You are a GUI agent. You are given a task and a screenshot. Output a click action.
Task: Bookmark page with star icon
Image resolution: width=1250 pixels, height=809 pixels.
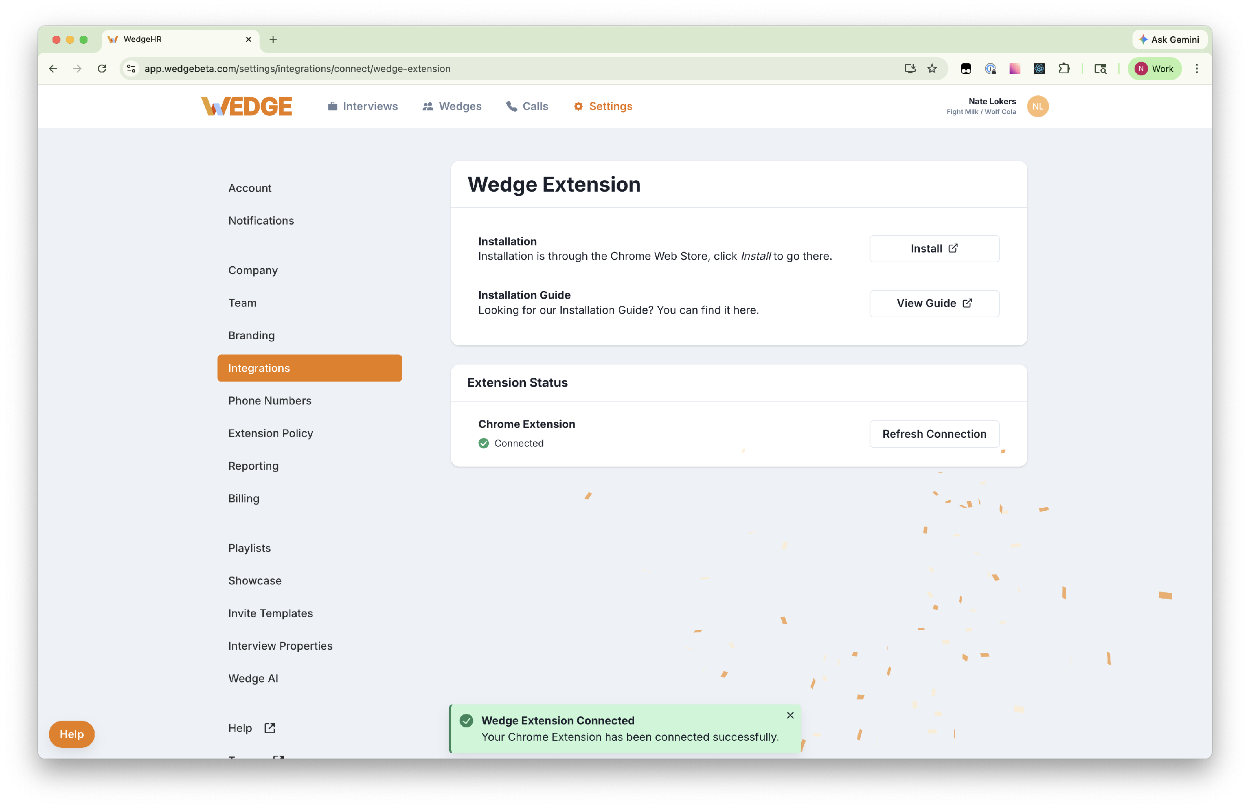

======

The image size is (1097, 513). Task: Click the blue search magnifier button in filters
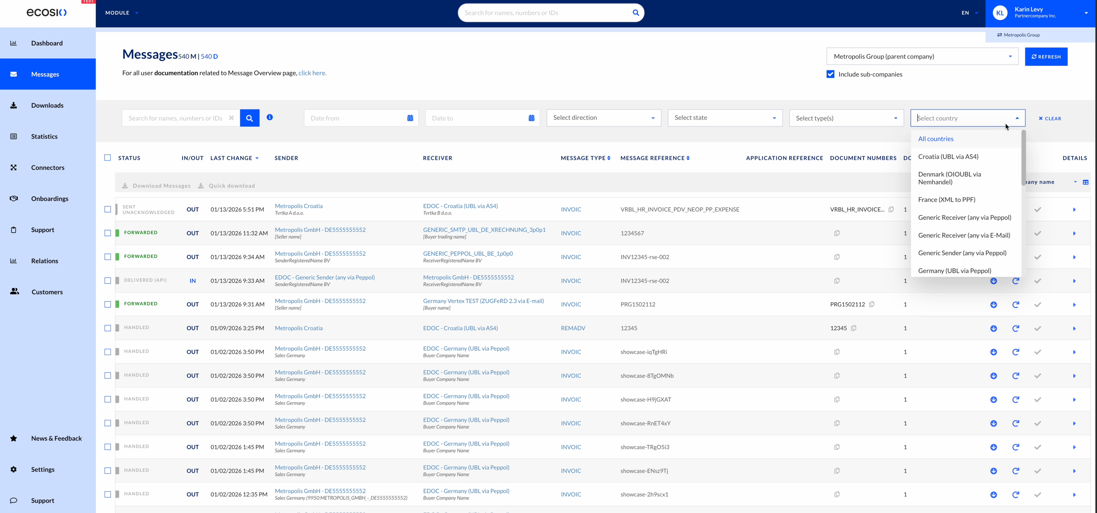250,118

======

# [TO DO]
Extract from the records above the lines from the one containing "You are a GUI" to the one containing "Image resolution: width=1250", both lines included, exactly as they appear and with nothing else.

# [SOLUTION]
You are a GUI agent. You are given a task and a screenshot. Output a click action.
Task: Bookmark page with star icon
Image resolution: width=1250 pixels, height=809 pixels.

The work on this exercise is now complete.